## Start Page excerpt

Gitweb:        https://sourceware.org/git/?p=lvm2.git;a=commitdiff;h=6c67c7557c266063db962807aca18fc088ba921e
Commit:        6c67c7557c266063db962807aca18fc088ba921e
Parent:        4343280ebc0e2aae0de5fe959c24574b13d0d7be
Author:        David Teigland <teigland@redhat.com>
AuthorDate:    Tue Feb 13 08:58:35 2018 -0600
Committer:     David Teigland <teigland@redhat.com>
CommitterDate: Fri Apr 20 11:22:46 2018 -0500

scan: use separate fd for bcache

Create a new dev->bcache_fd that the scanning code owns
and is in charge of opening/closing.  This prevents other
parts of lvm code (which do various open/close) from
interfering with the bcache fd.  A number of dev_open
and dev_close are removed from the reading path since
the read path now uses the bcache.

With that in place, open(O_EXCL) for pvcreate/pvremove
can then be fixed.  That wouldn't work previously because
of other open fds.
---
 lib/cache/lvmetad.c            |   12 +++-
 lib/config/config.c            |    4 +-
 lib/device/dev-io.c            |   28 ++++----
 lib/device/device.h            |    2 +
 lib/format_text/format-text.c  |   55 +++-----------
 lib/format_text/text_label.c   |   13 ---
 lib/label/label.c              |  166 +++++++++++++++++++++++++++++++---------
 lib/label/label.h              |    1 +
 lib/metadata/metadata-liblvm.c |    1 +
 tools/toollib.c                |   44 ++++-------
 10 files changed, 187 insertions(+), 139 deletions(-)

diff --git a/lib/cache/lvmetad.c b/lib/cache/lvmetad.c
index 81ba1b7..ed0bcde 100644
--- a/lib/cache/lvmetad.c
+++ b/lib/cache/lvmetad.c
@@ -2551,11 +2551,18 @@ static int _lvmetad_get_pv_cache_list(struct cmd_context *cmd, struct dm_list *p
  */
 static void _update_pv_in_udev(struct cmd_context *cmd, dev_t devt)
 {
-	struct device *dev;
 
-	log_debug_devs("device %d:%d open to update udev",
+	/*
+	 * FIXME: this is diabled as part of removing dev_opens
+	 * to integrate bcache.  If this is really needed, we
+	 * can do a separate open/close here.
+	 */
+	log_debug_devs("SKIP device %d:%d open to update udev",
 		       (int)MAJOR(devt), (int)MINOR(devt));
 
+#if 0
+	struct device *dev;
+
 	if (!(dev = dev_cache_get_by_devt(devt, cmd->lvmetad_filter))) {
 		log_error("_update_pv_in_udev no dev found");
 		return;
@@ -2568,6 +2575,7 @@ static void _update_pv_in_udev(struct cmd_context *cmd, dev_t devt)
 
 	if (!dev_close(dev))

## End Page excerpt
## Start Data excerpts

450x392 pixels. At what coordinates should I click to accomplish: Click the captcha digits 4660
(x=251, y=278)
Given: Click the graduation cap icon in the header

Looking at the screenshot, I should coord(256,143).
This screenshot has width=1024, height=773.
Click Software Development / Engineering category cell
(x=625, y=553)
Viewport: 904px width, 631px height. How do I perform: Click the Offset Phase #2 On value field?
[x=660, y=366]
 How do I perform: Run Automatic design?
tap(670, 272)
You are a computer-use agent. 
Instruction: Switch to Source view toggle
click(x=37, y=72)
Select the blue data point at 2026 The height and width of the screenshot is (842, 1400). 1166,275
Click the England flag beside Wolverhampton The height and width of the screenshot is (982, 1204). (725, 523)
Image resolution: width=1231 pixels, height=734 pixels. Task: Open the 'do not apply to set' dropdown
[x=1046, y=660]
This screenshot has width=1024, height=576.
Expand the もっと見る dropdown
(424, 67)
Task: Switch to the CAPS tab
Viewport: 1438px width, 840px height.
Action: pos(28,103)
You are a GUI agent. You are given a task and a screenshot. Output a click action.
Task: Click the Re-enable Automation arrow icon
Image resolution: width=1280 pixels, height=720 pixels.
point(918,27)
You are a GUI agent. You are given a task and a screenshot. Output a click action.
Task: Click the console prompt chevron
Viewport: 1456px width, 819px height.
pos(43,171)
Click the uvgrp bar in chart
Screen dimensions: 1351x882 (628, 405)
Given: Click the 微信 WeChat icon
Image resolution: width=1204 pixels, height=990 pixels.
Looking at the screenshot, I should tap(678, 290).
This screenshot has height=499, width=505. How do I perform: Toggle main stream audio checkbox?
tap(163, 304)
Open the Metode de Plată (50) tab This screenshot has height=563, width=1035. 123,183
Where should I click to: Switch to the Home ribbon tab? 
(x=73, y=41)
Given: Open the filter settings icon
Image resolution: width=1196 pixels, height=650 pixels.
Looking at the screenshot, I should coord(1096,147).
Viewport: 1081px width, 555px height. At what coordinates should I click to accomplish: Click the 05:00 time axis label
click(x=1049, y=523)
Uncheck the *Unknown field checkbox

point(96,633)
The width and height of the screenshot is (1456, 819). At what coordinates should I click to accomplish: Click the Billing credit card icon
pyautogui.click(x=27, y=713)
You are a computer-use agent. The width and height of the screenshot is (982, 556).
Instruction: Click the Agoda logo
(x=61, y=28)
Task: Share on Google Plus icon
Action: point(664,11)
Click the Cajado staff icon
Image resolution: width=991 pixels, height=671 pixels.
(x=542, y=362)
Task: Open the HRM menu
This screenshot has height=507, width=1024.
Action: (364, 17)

## End Data excerpts

• Set tasks
1. Answer these about the lvm2 commit text above, one line each:
(a) What new field does the commit create for the scanning code to own?
(b) How many files did the commit change?
(c) What word does the patch add to the start of the log_debug_devs message in _update_pv_in_udev?
2. In the entries, begin at the line that has "Viewport: 1081px width, 555px" and continue through the last entry. Change "checkbox" to "check box" and give those lines back with nothing else altered.

• Outputs
1.
(a) dev->bcache_fd
(b) 10 files
(c) SKIP

2.
Viewport: 1081px width, 555px height. At what coordinates should I click to accomplish: Click the 05:00 time axis label
click(x=1049, y=523)
Uncheck the *Unknown field check box

point(96,633)
The width and height of the screenshot is (1456, 819). At what coordinates should I click to accomplish: Click the Billing credit card icon
pyautogui.click(x=27, y=713)
You are a computer-use agent. The width and height of the screenshot is (982, 556).
Instruction: Click the Agoda logo
(x=61, y=28)
Task: Share on Google Plus icon
Action: point(664,11)
Click the Cajado staff icon
Image resolution: width=991 pixels, height=671 pixels.
(x=542, y=362)
Task: Open the HRM menu
This screenshot has height=507, width=1024.
Action: (364, 17)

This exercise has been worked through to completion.